Donaci, almeno per questa volta, di non essere frettolosi,
di non avere occhi superficiali o distratti
Perché, se saremo capaci di sostare di fronte a te,
noi potremo cogliere il fiume di tenerezza,
di compassione, di amore che dalla croce riversi sul mondo.
Donaci di raccogliere il sangue e l’acqua
che sgorgano dal tuo costato, come l’hanno raccolto i santi.

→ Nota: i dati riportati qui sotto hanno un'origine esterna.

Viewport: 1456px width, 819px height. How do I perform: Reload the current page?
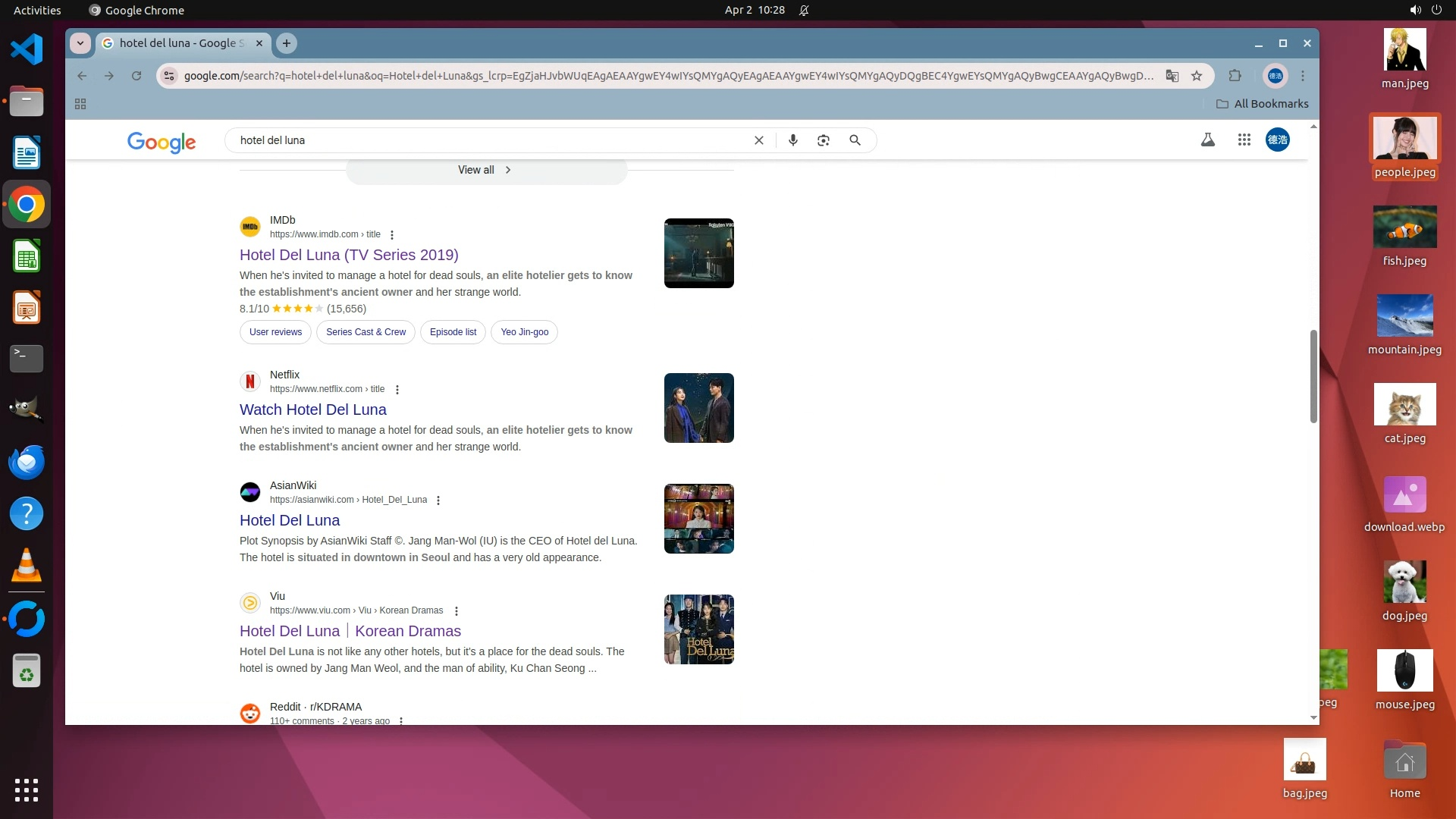click(136, 76)
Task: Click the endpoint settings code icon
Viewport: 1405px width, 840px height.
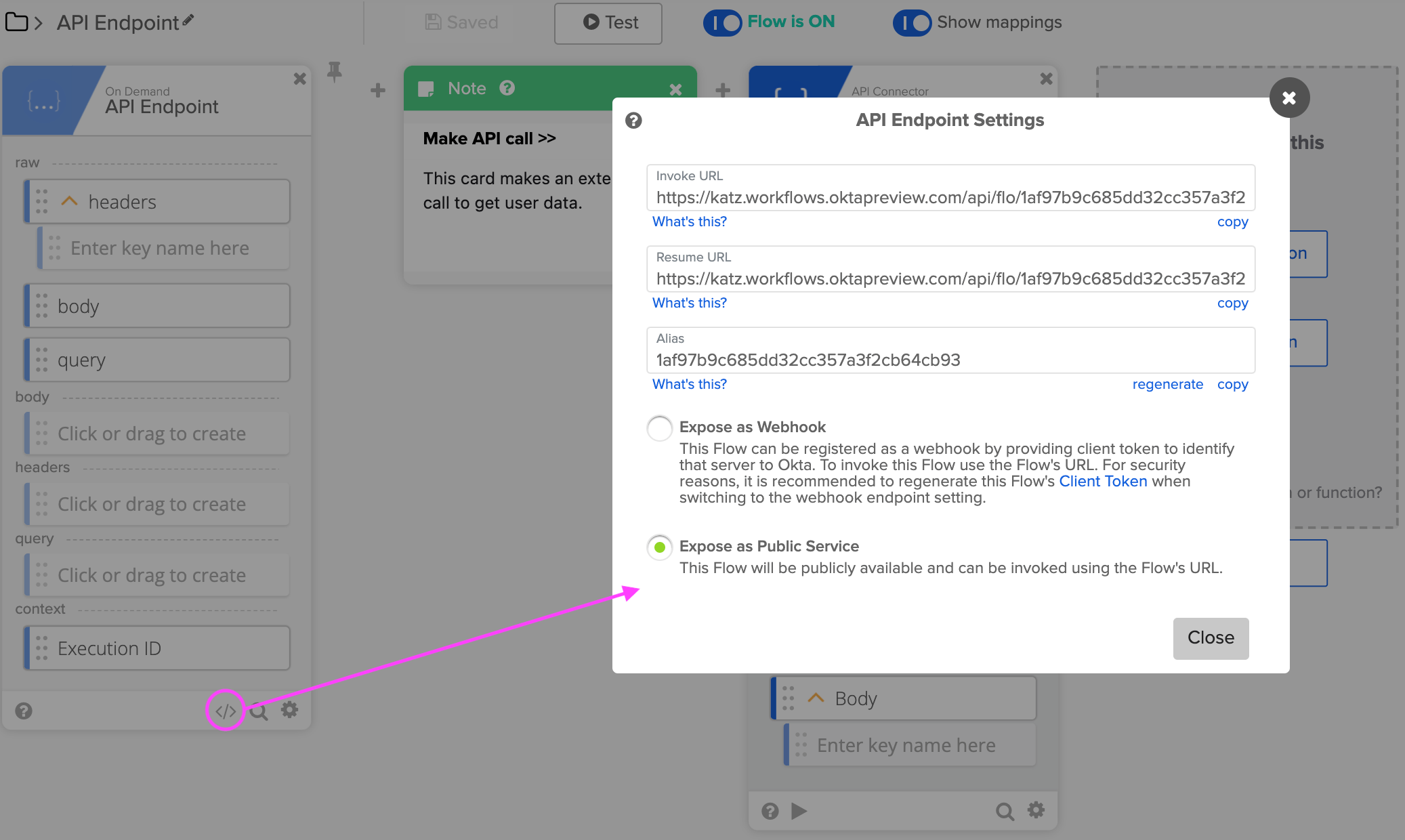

Donaci di raccoglierli per partecipare
alla tua immensa passione di amore e di dolore
nella quale hai vissuto ogni nostra sofferenza fisica e morale.
Donaci di partecipare a quella immensa passione
che spacca i nostri egoismi, le nostre chiusure, le nostre freddezze.
Di partecipare a quella passione
che lenisce le nostre ansie e le nostre angosce,
che lava la nostra piccola vanagloria, che purifica la nostra cupidigia,
che trasforma le nostre paure in speranze,
le nostre tenebre in luce.
Donaci di contemplare
questa immensa passione di amore e di dolore
che ci fa esclamare con le labbra, con il cuore e con la vita:
«Gesù, tu sei davvero il Figlio di Dio,
tu sei davvero la rivelazione dell’amore».